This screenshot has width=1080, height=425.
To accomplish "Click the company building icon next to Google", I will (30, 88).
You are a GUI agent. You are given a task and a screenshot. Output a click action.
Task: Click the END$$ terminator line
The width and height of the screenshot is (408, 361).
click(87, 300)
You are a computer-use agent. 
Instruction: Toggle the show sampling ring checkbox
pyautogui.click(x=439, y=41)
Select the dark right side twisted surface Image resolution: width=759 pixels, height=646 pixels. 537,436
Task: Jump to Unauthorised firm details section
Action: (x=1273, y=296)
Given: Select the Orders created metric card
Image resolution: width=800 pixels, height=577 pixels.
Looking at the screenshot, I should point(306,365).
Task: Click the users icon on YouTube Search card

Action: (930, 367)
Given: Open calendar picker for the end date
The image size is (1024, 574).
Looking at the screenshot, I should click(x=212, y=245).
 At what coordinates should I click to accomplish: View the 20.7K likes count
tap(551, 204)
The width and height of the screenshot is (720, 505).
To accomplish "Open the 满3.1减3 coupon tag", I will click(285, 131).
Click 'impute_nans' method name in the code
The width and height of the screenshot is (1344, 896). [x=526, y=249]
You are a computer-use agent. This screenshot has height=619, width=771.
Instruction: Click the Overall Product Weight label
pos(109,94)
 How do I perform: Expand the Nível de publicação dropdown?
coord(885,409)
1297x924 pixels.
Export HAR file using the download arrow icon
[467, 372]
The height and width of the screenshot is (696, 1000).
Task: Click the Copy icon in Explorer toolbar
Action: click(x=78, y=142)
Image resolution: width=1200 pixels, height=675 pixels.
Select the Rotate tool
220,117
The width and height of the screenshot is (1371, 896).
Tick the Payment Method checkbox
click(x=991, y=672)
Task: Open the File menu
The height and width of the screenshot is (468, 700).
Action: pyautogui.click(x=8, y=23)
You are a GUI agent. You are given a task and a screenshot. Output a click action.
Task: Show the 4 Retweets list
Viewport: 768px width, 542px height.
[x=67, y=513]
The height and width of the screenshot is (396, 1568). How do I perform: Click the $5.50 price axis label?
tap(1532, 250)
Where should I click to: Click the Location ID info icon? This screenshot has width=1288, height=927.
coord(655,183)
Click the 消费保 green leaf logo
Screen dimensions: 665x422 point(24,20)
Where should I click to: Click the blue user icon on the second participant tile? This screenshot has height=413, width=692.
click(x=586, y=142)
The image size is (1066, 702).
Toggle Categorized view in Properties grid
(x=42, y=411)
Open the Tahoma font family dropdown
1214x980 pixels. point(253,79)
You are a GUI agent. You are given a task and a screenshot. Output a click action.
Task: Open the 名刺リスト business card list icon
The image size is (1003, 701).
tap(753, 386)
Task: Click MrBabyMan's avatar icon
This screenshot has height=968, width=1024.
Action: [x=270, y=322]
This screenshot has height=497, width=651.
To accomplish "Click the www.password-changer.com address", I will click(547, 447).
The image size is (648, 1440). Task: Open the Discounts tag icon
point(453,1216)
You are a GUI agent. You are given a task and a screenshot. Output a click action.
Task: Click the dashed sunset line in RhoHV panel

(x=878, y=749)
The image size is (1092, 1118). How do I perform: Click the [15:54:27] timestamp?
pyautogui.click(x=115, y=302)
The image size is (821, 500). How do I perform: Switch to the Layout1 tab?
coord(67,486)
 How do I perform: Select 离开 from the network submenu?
◆ ◆ ◆
Task statement
Looking at the listing above, which lines hold "computer"? Copy every such line.

Reply to the task
You are a computer-use agent. 
You are a computer-use agent. This screenshot has height=619, width=771.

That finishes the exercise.